SheSellsSeashellsByTheSeashore Sat 19-Jul-08 12:03:54

dont you know that men are always worse off? they are always more tired/have worse illnesses/ more stressfull jobs/work longer hours/sleep less etc.

you are all fighting a losing battle! just smile and say "yes dear of course i know you have had a very hard week. when i get up i will do you a special breakfast" saves arguing over who is most badly done to! it doesnt matter how hard you have worked they have worked harder!

shreksmissus Sat 19-Jul-08 12:34:12

Message withdrawn

twinsetandpearls Sat 19-Jul-08 12:42:35

Yes I can't say I am tired without him then listing everything he has done. grin Dp is always more tired than me despite the fact I work longer hours and have an illness that makes me tired. When I suggest that rather than me , he should go to the doctor it does not go down well! grin

ActingNormal Sat 19-Jul-08 14:03:12

So glad lots of men are like this and I haven't necessarily married an arse! I think the best response to his "Well look at how hard I have worked..." is ....silence.

lulumama Sat 19-Jul-08 14:05:21

bring the boys round here , schneebs

FluffyMummy123 Sat 19-Jul-08 14:06:00

Message withdrawn

twinsetandpearls Sat 19-Jul-08 14:07:16

He does look after me he just also enjoys a good whinge.

I should not complain as I should be packing while heis at work and instead I am mumsnetting in my pyjamas

JonesTheSteam Sat 19-Jul-08 14:07:44

Not just mine then.

If I'm tired then he's more tired.

If I've been ill, then if he gets it, he's more ill than I was etc. etc. etc.

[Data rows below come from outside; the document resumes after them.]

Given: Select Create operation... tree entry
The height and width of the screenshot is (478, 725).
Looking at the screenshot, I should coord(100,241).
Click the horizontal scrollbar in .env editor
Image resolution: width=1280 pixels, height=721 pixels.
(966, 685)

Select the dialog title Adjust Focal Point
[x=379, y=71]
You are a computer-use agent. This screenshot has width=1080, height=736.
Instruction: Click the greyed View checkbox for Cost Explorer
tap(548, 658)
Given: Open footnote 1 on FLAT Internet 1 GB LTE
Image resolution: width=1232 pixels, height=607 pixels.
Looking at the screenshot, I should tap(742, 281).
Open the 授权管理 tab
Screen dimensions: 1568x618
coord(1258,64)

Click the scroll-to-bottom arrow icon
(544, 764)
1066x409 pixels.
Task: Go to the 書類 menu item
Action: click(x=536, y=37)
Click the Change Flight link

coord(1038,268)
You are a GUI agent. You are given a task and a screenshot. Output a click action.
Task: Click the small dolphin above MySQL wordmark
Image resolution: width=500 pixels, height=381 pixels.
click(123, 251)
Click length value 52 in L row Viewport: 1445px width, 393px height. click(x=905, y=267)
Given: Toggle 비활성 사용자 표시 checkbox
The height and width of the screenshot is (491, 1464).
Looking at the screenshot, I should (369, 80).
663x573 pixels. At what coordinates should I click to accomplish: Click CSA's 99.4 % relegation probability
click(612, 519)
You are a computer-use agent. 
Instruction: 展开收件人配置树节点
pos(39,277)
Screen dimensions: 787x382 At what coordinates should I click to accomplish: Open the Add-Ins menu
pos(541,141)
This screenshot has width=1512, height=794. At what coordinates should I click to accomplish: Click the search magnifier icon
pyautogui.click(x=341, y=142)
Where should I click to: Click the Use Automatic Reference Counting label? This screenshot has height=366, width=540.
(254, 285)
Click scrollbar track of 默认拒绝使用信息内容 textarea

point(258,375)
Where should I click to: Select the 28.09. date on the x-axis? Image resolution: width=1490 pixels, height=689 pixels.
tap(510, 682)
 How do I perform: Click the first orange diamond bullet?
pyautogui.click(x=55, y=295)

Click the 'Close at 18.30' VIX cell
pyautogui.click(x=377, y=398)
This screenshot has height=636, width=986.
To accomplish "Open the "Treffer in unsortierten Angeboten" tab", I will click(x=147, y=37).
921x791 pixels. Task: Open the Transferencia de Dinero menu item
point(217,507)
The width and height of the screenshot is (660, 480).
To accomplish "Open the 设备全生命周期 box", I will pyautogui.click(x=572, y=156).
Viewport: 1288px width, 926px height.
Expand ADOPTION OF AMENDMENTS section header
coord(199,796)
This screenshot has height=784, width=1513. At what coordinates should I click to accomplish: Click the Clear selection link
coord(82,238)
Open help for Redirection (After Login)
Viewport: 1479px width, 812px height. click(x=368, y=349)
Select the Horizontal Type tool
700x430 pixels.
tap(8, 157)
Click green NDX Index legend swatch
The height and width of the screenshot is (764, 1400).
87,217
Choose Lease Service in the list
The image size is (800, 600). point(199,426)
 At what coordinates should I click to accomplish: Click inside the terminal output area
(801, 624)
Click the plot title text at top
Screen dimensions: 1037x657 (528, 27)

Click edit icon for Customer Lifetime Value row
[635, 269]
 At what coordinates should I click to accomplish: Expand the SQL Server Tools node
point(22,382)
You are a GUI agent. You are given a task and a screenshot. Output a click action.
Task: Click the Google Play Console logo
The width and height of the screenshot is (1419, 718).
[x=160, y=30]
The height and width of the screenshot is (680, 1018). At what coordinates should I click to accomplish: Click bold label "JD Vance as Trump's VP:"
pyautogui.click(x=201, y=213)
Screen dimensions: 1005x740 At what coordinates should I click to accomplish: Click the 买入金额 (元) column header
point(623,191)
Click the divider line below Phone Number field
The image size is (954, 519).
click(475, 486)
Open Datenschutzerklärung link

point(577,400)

If I've been busy, he's been busier....

I just tend not to say anything now. Not worth arguing about. Just smile and think 'yeah, yeah' to myself

Alfreda Sat 19-Jul-08 15:47:17

Isn't it guilt, justification rather than competition? dh is away on cricket tour for 4 days, and one of the games is being played locally, said I might visit and have a chat at tea so as to have some adult conversation and he bit my head off, saying how hard it has been for him recently etc. Had to reassure him it wasn't about him, just a statement of fact. And if I go, and tell him they have been a nightmare and I am trying without much success to get a 5,000 word submission finished for my course, and the house is a tip, and, and, I will just get both barrels because he sees it as indirect criticism of his having a break which he needs. And he does, too. And I would do the same if I took a well-earned break and he gave it the "poor me, so busy" stuff while I did so.
Next time, I guess you answer the "well, I've had a busy week you know" with "we both have, come here and gis a cuddle". After all, one half of the relationship needs some emotional intelligence ;)

itati Sat 19-Jul-08 15:54:01

Don't bother trying to keep the kids quiet.

As soon as he gets up, go out. He is a selfish pig. Sorry.

seb1 Sat 19-Jul-08 16:15:23

I do remember thinking I am pregnant and have morning sickness, beat that grinhmmwink, go on just try.

tigana Sat 19-Jul-08 16:31:58

Sometimes I wonder if there is an element of somewhat arsebackwards trying to empathise or comfort?
"Maybe you will feel better (or at least not alone) if I share with you how knackered I am as well/if I tell you how awful my day was you may feel that your's wasn't so bad after all!

Othertimes I think he is a competitive arse!